Start of SUPPLIED DATA

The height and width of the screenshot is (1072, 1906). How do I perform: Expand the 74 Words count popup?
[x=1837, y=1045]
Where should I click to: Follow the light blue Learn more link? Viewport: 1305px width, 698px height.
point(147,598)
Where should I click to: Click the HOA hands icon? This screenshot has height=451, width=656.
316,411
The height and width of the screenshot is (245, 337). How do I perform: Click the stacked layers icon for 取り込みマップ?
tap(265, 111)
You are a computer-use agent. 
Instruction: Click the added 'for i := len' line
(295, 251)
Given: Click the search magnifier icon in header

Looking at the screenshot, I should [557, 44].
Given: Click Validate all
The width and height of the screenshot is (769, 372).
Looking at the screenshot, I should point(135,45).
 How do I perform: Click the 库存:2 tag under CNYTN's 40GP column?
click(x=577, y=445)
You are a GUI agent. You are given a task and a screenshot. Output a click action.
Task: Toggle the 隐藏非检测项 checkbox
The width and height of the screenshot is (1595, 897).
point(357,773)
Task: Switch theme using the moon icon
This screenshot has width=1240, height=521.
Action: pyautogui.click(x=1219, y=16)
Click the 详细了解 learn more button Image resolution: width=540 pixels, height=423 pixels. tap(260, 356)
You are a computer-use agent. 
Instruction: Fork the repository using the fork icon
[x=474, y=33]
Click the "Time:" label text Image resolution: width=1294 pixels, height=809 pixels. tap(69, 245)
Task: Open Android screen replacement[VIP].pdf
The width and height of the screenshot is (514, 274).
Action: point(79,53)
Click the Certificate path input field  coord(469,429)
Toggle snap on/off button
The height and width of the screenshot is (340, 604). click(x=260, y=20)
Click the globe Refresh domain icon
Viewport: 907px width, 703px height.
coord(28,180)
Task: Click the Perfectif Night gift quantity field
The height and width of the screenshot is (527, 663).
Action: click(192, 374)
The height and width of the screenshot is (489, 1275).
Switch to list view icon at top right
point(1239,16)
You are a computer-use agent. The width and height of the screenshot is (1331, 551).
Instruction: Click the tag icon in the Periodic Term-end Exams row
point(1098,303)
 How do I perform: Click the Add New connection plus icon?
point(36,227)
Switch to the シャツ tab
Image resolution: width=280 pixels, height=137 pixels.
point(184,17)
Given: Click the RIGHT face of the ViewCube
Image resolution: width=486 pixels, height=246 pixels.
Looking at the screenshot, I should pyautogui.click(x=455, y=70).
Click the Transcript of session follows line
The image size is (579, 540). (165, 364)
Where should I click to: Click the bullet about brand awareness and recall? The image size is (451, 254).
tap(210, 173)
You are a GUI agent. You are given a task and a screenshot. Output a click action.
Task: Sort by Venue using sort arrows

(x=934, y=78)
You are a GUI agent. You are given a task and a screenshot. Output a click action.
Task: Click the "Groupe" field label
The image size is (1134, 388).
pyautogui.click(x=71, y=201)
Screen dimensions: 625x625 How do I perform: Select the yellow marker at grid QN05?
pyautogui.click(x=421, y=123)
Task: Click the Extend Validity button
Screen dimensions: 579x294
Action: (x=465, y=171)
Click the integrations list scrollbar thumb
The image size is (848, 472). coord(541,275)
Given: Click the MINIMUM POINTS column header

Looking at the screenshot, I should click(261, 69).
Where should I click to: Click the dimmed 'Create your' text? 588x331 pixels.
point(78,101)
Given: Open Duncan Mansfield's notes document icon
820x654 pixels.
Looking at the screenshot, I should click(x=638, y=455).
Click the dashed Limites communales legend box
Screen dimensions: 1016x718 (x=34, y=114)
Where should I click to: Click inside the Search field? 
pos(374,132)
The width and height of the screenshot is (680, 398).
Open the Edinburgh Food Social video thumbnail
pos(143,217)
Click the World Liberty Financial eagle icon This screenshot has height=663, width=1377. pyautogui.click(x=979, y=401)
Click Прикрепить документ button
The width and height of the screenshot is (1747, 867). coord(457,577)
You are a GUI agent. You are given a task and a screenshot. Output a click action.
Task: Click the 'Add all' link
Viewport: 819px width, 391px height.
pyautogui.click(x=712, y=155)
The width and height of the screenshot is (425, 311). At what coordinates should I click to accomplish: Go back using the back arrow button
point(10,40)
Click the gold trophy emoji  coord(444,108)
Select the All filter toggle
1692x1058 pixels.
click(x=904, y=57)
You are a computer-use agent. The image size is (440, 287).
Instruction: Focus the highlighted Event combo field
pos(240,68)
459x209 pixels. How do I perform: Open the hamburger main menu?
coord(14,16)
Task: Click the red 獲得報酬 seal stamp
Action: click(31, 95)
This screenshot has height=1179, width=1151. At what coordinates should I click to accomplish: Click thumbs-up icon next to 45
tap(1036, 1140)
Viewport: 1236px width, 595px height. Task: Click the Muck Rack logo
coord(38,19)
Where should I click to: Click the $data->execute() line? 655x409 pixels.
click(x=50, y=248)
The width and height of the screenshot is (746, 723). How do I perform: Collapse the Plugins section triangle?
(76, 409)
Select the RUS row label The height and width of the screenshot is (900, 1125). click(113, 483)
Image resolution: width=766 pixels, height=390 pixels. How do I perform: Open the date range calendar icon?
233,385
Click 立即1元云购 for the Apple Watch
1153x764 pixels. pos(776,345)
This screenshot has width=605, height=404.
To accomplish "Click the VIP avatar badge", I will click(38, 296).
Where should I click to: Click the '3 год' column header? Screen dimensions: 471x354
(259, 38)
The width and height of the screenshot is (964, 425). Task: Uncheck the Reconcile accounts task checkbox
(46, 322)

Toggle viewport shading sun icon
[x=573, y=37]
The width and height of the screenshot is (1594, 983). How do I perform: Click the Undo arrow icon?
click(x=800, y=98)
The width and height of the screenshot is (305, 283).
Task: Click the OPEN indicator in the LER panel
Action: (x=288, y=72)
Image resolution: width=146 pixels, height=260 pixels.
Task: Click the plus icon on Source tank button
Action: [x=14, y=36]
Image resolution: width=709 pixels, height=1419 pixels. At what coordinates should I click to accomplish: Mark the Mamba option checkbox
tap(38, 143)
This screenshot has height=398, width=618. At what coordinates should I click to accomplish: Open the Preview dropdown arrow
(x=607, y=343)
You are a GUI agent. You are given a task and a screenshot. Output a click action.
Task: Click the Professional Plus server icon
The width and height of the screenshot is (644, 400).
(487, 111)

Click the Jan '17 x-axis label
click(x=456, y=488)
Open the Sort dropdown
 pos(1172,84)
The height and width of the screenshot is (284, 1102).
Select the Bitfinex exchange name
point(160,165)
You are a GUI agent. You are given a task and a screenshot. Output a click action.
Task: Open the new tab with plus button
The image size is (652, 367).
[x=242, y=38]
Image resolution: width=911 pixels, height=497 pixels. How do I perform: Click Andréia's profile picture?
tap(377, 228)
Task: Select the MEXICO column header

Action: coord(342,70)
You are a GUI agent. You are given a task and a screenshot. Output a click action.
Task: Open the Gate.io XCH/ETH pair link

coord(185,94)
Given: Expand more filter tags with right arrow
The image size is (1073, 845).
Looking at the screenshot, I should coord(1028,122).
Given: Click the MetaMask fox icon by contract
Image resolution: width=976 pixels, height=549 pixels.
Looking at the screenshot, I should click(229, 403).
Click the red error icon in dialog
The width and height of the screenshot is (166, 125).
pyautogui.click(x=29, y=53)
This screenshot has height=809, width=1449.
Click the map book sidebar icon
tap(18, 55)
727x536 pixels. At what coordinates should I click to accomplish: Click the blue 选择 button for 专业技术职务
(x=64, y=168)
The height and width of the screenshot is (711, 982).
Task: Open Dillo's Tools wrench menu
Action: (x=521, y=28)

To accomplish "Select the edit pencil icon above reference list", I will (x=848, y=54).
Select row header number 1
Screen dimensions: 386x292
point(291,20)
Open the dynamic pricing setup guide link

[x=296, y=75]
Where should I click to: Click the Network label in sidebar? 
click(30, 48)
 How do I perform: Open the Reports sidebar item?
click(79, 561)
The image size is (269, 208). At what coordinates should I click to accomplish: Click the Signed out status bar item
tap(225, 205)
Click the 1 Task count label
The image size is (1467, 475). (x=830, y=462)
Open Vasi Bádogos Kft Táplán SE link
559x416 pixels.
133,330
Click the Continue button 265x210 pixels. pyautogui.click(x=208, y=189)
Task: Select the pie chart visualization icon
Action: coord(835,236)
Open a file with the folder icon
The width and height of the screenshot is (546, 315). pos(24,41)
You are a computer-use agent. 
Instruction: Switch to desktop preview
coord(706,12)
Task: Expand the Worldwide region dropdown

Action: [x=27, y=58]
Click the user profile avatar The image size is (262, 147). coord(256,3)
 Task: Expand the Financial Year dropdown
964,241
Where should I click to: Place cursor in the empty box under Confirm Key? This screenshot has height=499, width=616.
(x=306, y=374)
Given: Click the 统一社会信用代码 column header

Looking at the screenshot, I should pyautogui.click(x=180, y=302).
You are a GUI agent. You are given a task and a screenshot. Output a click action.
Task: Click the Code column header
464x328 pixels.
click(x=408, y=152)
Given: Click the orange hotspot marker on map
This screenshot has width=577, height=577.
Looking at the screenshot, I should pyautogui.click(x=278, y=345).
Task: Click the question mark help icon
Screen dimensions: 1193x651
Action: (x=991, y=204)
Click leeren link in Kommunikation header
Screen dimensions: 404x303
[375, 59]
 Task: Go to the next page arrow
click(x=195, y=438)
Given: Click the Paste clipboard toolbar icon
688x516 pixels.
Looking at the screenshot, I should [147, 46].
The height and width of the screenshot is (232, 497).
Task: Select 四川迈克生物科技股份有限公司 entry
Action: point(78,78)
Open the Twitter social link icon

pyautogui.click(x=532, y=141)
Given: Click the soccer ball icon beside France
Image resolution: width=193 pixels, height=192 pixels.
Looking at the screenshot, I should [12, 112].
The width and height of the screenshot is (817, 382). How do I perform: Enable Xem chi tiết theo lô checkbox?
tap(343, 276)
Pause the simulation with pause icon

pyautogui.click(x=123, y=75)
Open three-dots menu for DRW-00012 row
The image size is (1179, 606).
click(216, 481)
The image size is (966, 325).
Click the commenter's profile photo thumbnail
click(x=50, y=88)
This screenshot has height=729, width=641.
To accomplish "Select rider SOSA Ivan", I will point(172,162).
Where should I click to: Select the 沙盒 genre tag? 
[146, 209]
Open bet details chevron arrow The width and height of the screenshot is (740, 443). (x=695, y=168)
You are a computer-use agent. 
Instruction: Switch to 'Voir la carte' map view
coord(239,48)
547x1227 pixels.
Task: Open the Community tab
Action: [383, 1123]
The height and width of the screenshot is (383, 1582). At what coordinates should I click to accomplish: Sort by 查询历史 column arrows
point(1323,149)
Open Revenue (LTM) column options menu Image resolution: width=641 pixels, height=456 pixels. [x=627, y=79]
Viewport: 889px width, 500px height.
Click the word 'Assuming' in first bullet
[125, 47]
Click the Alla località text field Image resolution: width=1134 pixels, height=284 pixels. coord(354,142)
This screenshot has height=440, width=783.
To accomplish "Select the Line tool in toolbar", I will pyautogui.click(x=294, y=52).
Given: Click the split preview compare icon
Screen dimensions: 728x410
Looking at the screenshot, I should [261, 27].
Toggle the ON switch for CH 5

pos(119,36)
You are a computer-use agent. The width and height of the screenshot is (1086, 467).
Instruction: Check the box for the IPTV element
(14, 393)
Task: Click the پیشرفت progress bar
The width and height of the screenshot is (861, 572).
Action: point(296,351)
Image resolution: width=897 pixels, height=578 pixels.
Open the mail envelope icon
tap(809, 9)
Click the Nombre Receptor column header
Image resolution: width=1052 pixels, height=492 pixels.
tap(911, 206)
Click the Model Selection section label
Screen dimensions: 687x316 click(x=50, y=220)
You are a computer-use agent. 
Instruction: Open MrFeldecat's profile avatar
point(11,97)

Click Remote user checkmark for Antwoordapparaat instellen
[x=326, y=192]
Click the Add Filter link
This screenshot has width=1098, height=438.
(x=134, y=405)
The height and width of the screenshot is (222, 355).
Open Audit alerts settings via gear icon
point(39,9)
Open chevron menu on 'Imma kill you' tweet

End of SUPPLIED DATA

### [THE PROBLEM]
Copy the entries above verbatim, from the line with "Click the Alla" up to and including the line with "tap(911, 206)".

### [ANSWER FOR THE TASK]
Click the Alla località text field Image resolution: width=1134 pixels, height=284 pixels. coord(354,142)
This screenshot has height=440, width=783.
To accomplish "Select the Line tool in toolbar", I will pyautogui.click(x=294, y=52).
Given: Click the split preview compare icon
Screen dimensions: 728x410
Looking at the screenshot, I should [261, 27].
Toggle the ON switch for CH 5

pos(119,36)
You are a computer-use agent. The width and height of the screenshot is (1086, 467).
Instruction: Check the box for the IPTV element
(14, 393)
Task: Click the پیشرفت progress bar
The width and height of the screenshot is (861, 572).
Action: point(296,351)
Image resolution: width=897 pixels, height=578 pixels.
Open the mail envelope icon
tap(809, 9)
Click the Nombre Receptor column header
Image resolution: width=1052 pixels, height=492 pixels.
tap(911, 206)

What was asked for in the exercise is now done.